Report chronicles the rising burden of military mental health care

Jae C. Hong/AP

Mental disorders accounted for 63 percent increase in hospital visits during 11 years of war.

A study comparing the military’s health care burden during the wars in Afghanistan and Iraq with its prewar burden found that hospitalization of active-duty troops for mental disorders accounted for 63 percent of the increases in hospitalization rates during those wars.

The report Friday by the Armed Forces Health Surveillance Center calculated the difference between the total health care delivered to military members during wartime (October 2001 through June 2012) with that which would have been delivered if prewar rates had persisted during the conflicts. It found that relative to the prewar experience, mental disorders accounted for excesses of more than 6 million ambulatory visits, 42,000 hospitalizations and 300,000 hospital bed days -- increases of 35 percent, 63 percent and 48 percent, respectively.

The center, which conducts epidemiological and health surveillance studies for the Defense Department, analyzed treatment for 25 illness or injury categories for active-duty military personnel since Jan. 1, 1988. The study, “Costs of War: Excess Health Care Burdens During the Wars in Afghanistan and Iraq (Relative to the Health Care Experience Pre-War),” was published in the November issue of the Medical Surveillance Monthly Report released Dec. 7.

AFHSC pulled the data from the Defense Medical Surveillance System , which documents military and medical experiences of service members throughout their careers. The study included records for all active-duty servicemen and women -- but not members of the National Guard or reserves -- in fixed military and civilian facilitates.

“The total health care burdens associated with the wars in Afghanistan and Iraq are undoubtedly greater than those enumerated in this report because this analysis did not address care delivered in deployment locations or at sea, care rendered by civilian providers to reserve component members in their home communities, care of veterans by the Departments of Defense and Veterans Affairs, preventive care for the sake of force health protection, and future health care associated with wartime injuries or illnesses,” the report noted.


Broken Warriors is an ongoing series on mental health issues in the military.

The report drives home the mental burden on the active-duty force after 11 years of war: “Mental disorders accounted for nearly two-thirds of all estimated excess hospitalizations during the war period . . . The predominance of these causes of excess hospitalizations and hospital bed days is not surprising, because they directly reflect  the natures, durations, and intensities of the combat in Afghanistan and Iraq, as well as the psychological stresses associated with prolonged and often repeated combat deployments.”

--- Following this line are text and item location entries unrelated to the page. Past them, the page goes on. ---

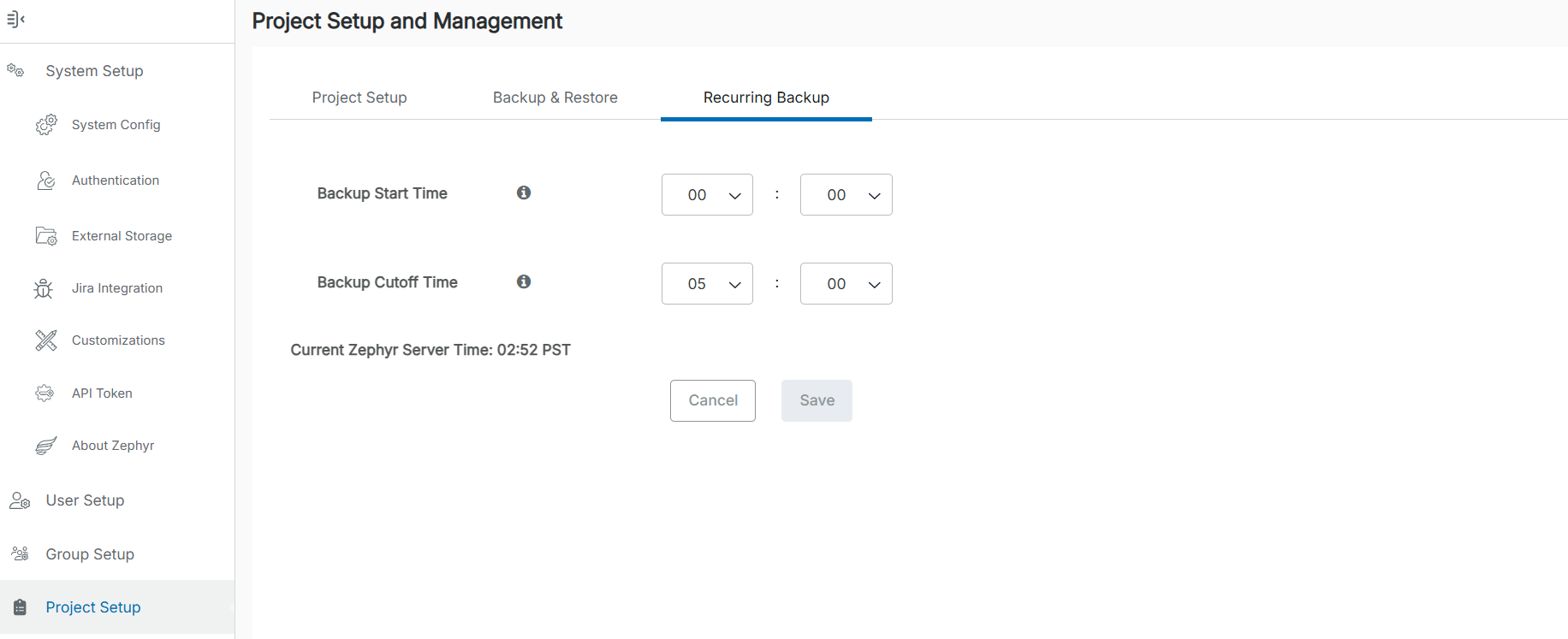This screenshot has width=1568, height=639.
Task: Click the Authentication user icon
Action: tap(46, 180)
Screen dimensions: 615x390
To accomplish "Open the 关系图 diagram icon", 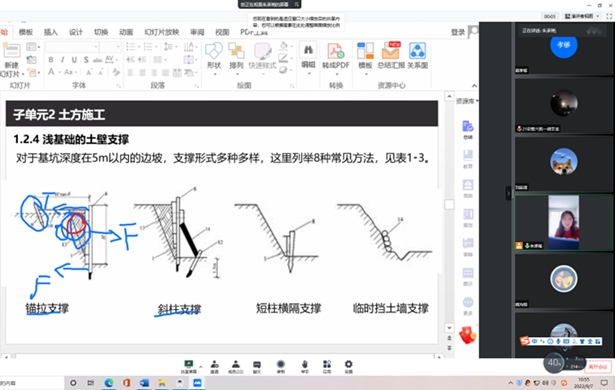I will pos(417,56).
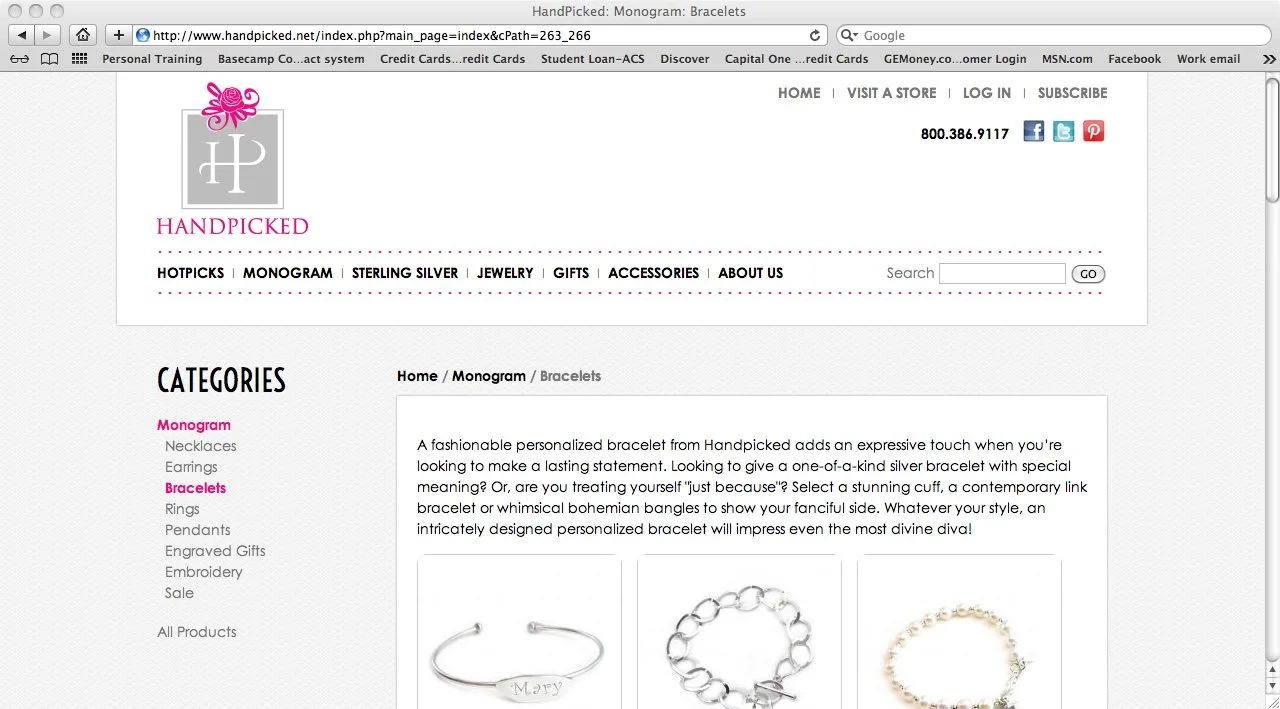
Task: Open the STERLING SILVER menu
Action: pos(405,273)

Nextgov reported in  March 2011 that slightly more than half of all Afghanistan and Iraq war veterans treated by Veterans Affairs received care for mental health problems, roughly four times the rate of the general population. The Congressional Budget Office reported in February that VA has treated 103,500 Afghanistan or Iraq veterans for post-traumatic stress disorder, or 21 percent of all veterans of those war receiving care from the department.

Dr. Remington Nevin, a former Army epidemiologist who left the service this fall to get a degree in public health at the Johns Hopkins Bloomberg School of Public Health in Baltimore, said the mental health report was long overdue. It “finally makes clear the tragic costs of our military's decade of unremitting conflict. Yet with few exceptions these striking totals reflect straight line trends that began 10 years ago and that should have been apparent as early as 2006,” he said.

“The somber conclusions of this report stand in sharp contrast to the optimistic testimony offered by military officials throughout the first five years of war. A critical question civilian policy makers must now ask is why analysis similar to this was not published five or even six years earlier, when it could have aided healthcare planning efforts and informed a meaningful debate on the direction of the war," Nevin added.

President Obama in August issued an executive order to beef up health care for veterans, mandating that VA hire an additional 1,600 mental health counselors by June 2013 and 800 peer counselors by Dec. 31, 2013.